Chip Somodevilla / Getty

Two Black mothers headed to our nation’s capital last week to give their children some playtime in the fountains at the World War II Memorial. The day was hot and the mothers thought the memorial would be a perfect place to let their children cool down and have some fun.

Unfortunately, the day quickly turned sinister when the women and their children were swarmed by Secret Service agents who pointed a rifle at them.

Last Thursday, India Johnson, 26, and Yasmeen Winston, 25, were driving their infants to take a splash in the fountains at the memorial when a Secret Service cruiser drove into their front left bumper.

The two women have reportedly been best friends since seventh grade and are mothers to boys: 13-month-old Sir Quincy (Johnson) and six-month-old G’esus (Winston). Both Sir Quincy and G’esus were sitting in the back seat of the car that they were driving.

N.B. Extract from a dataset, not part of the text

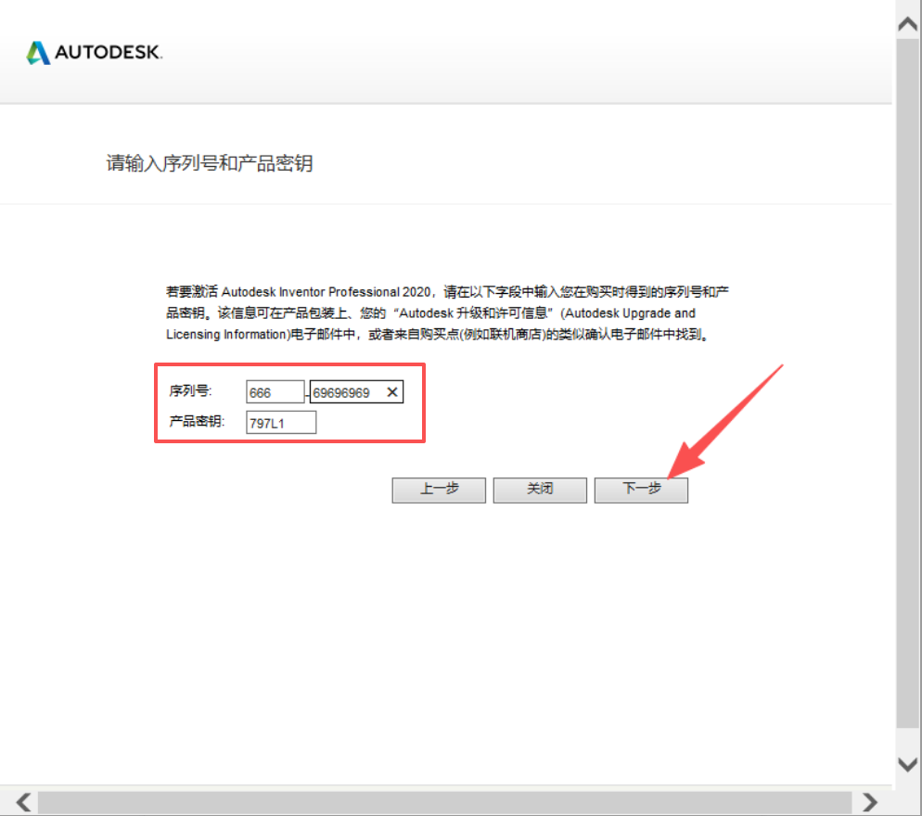
Task: Click the horizontal scrollbar right arrow
Action: click(x=869, y=801)
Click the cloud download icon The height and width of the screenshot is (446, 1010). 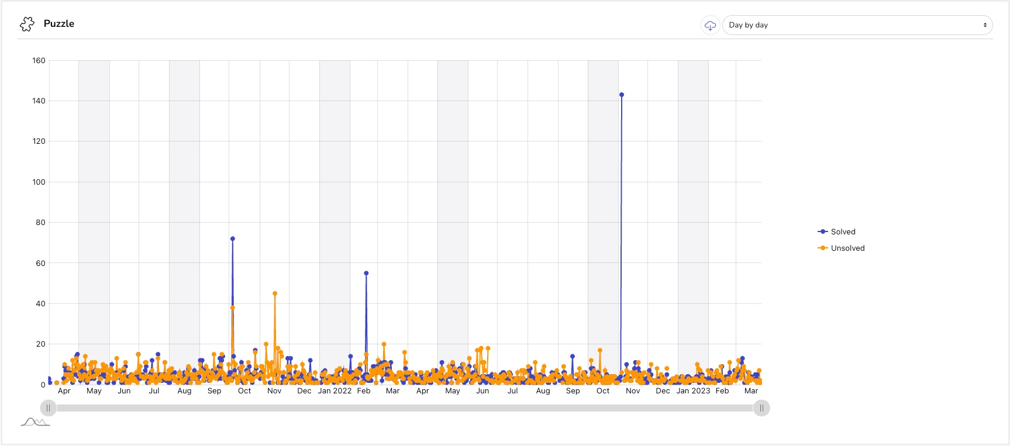coord(710,25)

According to the women, Mother Goose Club was playing on the radio. Then, within seconds of the Secret Service cruiser driving into their car, an officer pointed a rifle at them and yelled “Get out!” and “Put your hands in the air!”

Soon enough, more officers surrounded them with guns. Eventually, Winston and Johnson were handcuffed and separated from their children. According to both women, they were detained without being given a reason as to why and were spoken to by police officers who did not wear masks, despite the current coronavirus pandemic.

According to the Washington Post, “Initially, the women said, an officer told them the vehicle had been reported stolen and that the suspects were two Black men. But the women, both African American, said no men were with them and provided proof that Johnson was the owner. She told the Secret Service she had never reported the car stolen. Eventually, the women were released — without an apology or answers to their questions.”

Winston and Johnson are now demanding that the Secret Service investigate the incident and release the details to the public.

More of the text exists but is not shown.